Introduction to coordination chemistry

Introduction to coordination chemistry

Geoffrey A Lawrance

Chichester, UK: John Wiley 2009 | 304pp | ?95.00 (HB)

ISBN 9780470519301

Reviewed by Malcolm Halcrow


This is a wide-ranging survey of the chemistry of metal complexes, with nine chapters covering the bonding, structures, reactivity and applications of coordination compounds, and the techniques used to study them. Each chapter is subdivided with useful headings, and ends with helpful lists of key concepts and further reading. Appendices on nomenclature and the use of point groups, and a good index, are also provided. There are many figures and equations, which are mostly Chemdraw diagrams. These are clear, although not always very elegant.

The book is written in an accessible and conversational style, and the approach throughout is firmly descriptive. In particular, while the bonding in metal complexes is described thoroughly in chapters 1 and 3, the rest of the book avoids reference to orbital effects. Thus the treatment is superficial in places, and several discussions are truncated with phrases like ’that is a task for a more advanced text’. 

The book has been well edited, and there are few typos. I found one factual error, in chapter 8, which says twice that dioxygen binding by haemoglobin does not involve oxidation of the haem cofactor. In fact, one-electron transfer from haem to dioxygen is a vital part of the O2 binding event. Interestingly, O2 binding by the iron protein haemerythrin is correctly described as a redox reaction in the next section.

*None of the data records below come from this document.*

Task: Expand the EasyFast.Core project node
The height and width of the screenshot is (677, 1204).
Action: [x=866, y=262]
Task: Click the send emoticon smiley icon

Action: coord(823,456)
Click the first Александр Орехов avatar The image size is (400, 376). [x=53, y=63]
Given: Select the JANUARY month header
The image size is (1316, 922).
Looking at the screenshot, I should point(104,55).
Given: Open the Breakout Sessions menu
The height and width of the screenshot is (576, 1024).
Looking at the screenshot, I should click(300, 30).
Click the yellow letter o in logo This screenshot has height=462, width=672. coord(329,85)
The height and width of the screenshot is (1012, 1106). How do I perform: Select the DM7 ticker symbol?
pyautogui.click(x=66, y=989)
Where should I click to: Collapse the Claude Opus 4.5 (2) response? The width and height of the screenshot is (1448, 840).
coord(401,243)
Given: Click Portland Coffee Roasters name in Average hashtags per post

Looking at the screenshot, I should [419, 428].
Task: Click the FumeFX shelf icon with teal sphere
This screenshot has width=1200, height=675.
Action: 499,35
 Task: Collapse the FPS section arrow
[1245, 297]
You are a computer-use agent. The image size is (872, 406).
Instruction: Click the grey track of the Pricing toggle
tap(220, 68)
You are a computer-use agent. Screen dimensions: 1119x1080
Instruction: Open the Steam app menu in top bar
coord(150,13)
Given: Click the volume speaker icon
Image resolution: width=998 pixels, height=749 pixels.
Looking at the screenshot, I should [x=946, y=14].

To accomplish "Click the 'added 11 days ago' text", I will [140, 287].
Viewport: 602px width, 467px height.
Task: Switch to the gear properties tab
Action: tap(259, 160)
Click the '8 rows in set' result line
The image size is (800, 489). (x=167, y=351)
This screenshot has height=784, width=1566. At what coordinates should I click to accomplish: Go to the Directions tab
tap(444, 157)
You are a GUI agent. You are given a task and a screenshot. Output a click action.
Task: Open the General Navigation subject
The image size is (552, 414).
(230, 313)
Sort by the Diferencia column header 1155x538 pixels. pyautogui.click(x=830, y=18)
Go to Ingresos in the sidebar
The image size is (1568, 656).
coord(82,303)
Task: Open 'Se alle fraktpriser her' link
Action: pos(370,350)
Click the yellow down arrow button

There are also a small number of made-up compounds used as examples, such as an unlikely tetrapyridyl macrocyclic ligand in chapter 4.

This would be a useful text for chemistry undergraduates taking an introductory course in transition metal chemistry. However, its approach of breadth over depth may make it most suited to students taking such a course as part of a wider joint honours or natural sciences degree.